Ainda assim, Moçambique insiste em seguir o mesmo caminho, como se a repetição de estratégias falhadas pudesse produzir resultados diferentes. A liquidação total da dívida não rompe este ciclo; apenas o reinicia sob nova forma. O gesto pode ser interpretado como tentativa de “limpar a imagem” perante credores internacionais, mas não resolve o problema central: a incapacidade do Estado de gerir recursos públicos de forma eficiente, transparente e orientada para o desenvolvimento.

A pergunta que se impõe é inevitável: de onde veio o dinheiro? Num contexto de crise fiscal, com atrasos salariais e dívidas acumuladas a fornecedores, a origem destes fundos torna-se uma questão de interesse público. A ausência de explicações oficiais alimenta suspeitas e fragiliza a confiança nas instituições.

O Parlamento, enquanto órgão fiscalizador, não pode permanecer silencioso. A Constituição exige controlo democrático sobre decisões financeiras desta magnitude. O Orçamento Geral do Estado de 2026 não previa tal operação. Como será ajustado? Que sectores serão sacrificados? Que compromissos internos deixarão de ser honrados? A dívida externa foi paga, mas a dívida interna — a dívida para com o povo — permanece intacta e, em muitos casos, agravada.

Moçambique apresenta hoje um dos paradoxos mais dramáticos do continente africano: é um país riquíssimo em recursos naturais, mas ocupa o segundo lugar entre os países mais pobres do mundo. Esta contradição não é fruto do acaso; é resultado de um modelo económico que privilegia a extracção em detrimento da transformação, favorece interesses externos em detrimento do desenvolvimento nacional e produz crescimento sem desenvolvimento.

A economia moçambicana tornou-se um laboratório de anomalias: cresce sem criar empregos, sem reduzir desigualdades, sem melhorar serviços públicos e sem fortalecer instituições. Neste contexto, o pagamento integral da dívida ao FMI surge como um acto de bravado — um gesto político que procura afirmar força, mas que, na prática, expõe fragilidades.

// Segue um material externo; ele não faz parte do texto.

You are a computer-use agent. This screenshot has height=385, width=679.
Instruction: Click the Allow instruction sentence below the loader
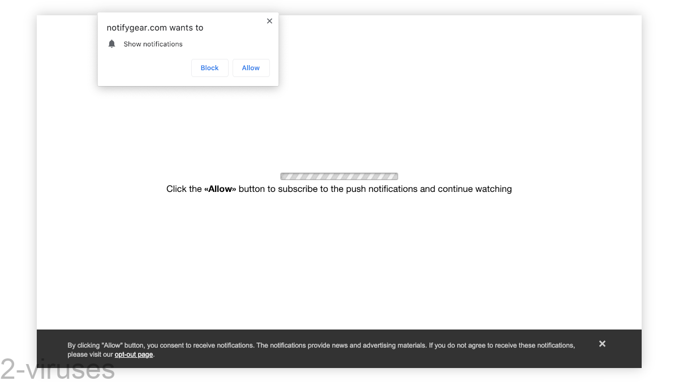pyautogui.click(x=339, y=189)
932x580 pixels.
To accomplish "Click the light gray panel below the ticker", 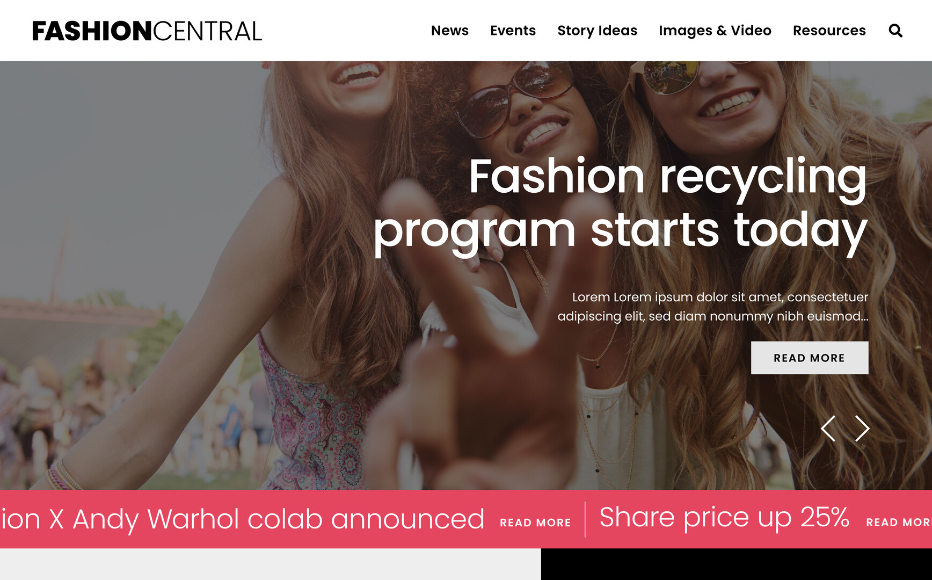I will (271, 564).
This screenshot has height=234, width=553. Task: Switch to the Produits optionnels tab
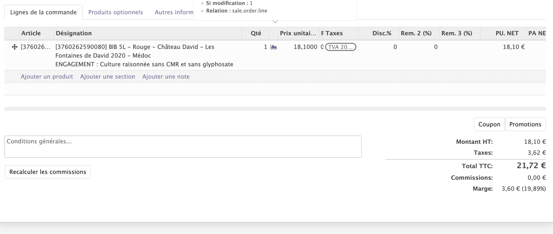click(115, 12)
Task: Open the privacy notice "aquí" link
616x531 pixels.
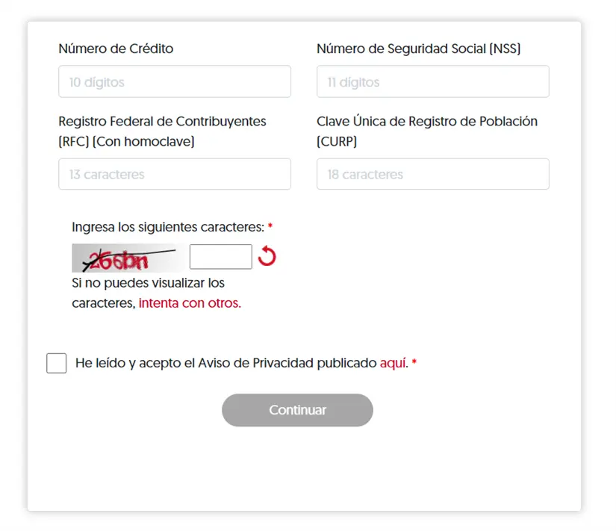Action: point(393,364)
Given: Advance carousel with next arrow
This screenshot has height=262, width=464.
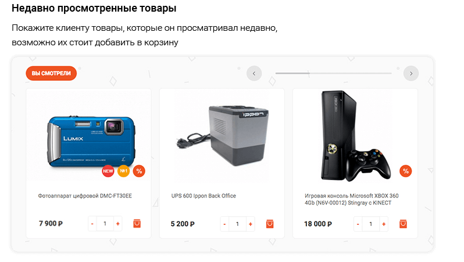Looking at the screenshot, I should click(x=411, y=73).
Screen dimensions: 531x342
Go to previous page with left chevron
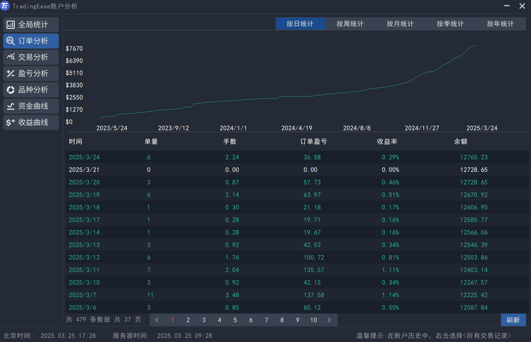pos(157,320)
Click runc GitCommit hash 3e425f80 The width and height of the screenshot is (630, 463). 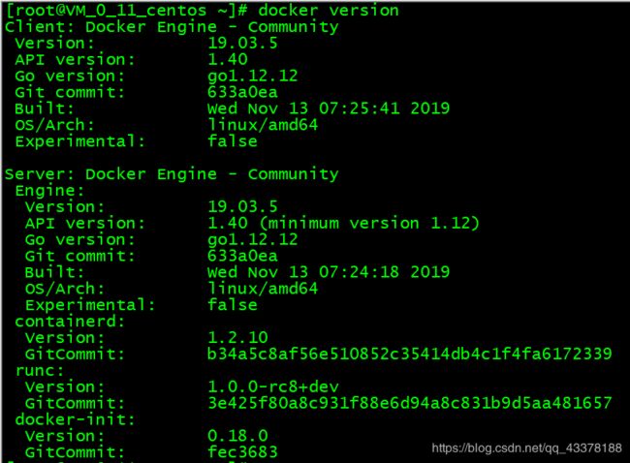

Não há soberania económica possível quando o Estado não consegue garantir medicamentos nos hospitais, salários aos funcionários públicos ou condições mínimas de funcionamento nas escolas. Não há autonomia quando a economia depende de ciclos extractivos voláteis e de decisões externas. Não há desenvolvimento quando a riqueza não se traduz em bem-estar.

A verdadeira soberania económica não se conquista pagando dívidas de forma abrupta; conquista-se construindo um Estado capaz de transformar riqueza potencial em prosperidade real.